▶ [Work required]
The following data needs to be repeated exactly, with all images excluded.
━━━━━ Records shown
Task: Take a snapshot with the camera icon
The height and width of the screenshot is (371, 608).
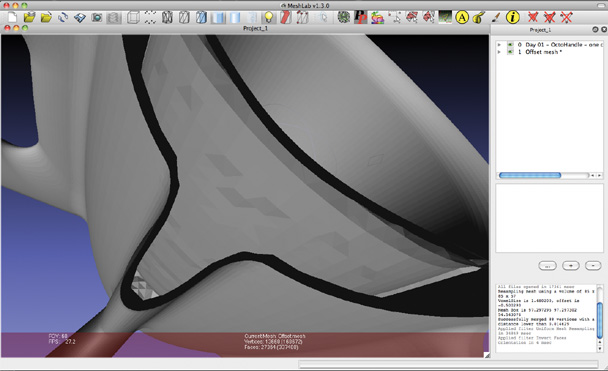Action: click(97, 17)
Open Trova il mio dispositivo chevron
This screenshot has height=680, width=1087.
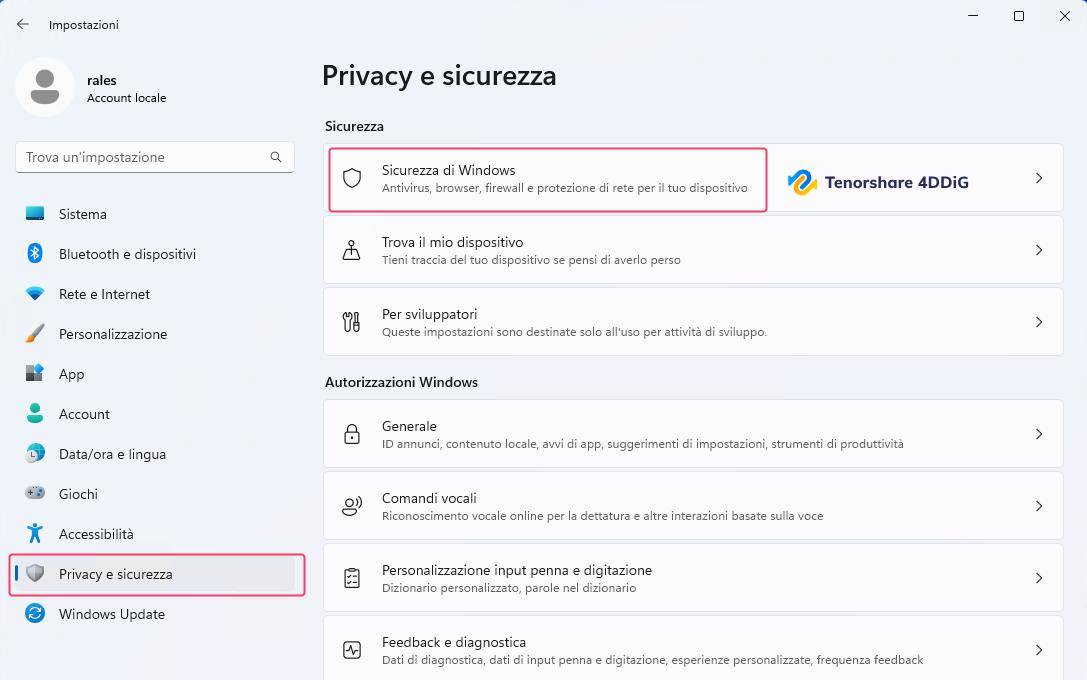point(1039,250)
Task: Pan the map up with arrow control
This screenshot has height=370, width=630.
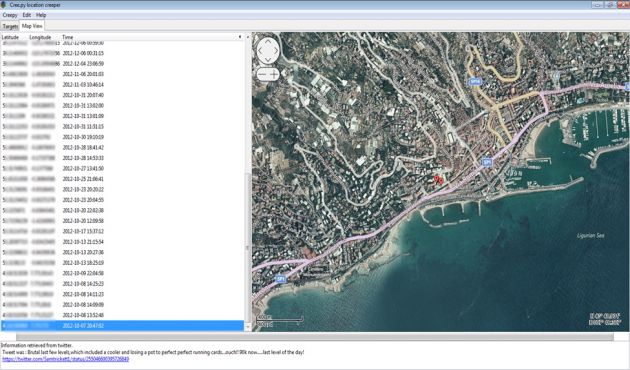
━━━━━━━━━━
▶ [Answer box]
Task: Take a snapshot with the camera icon
The height and width of the screenshot is (371, 608).
Action: click(97, 17)
Open Trova il mio dispositivo chevron
This screenshot has height=680, width=1087.
point(1039,250)
Task: Pan the map up with arrow control
This screenshot has height=370, width=630.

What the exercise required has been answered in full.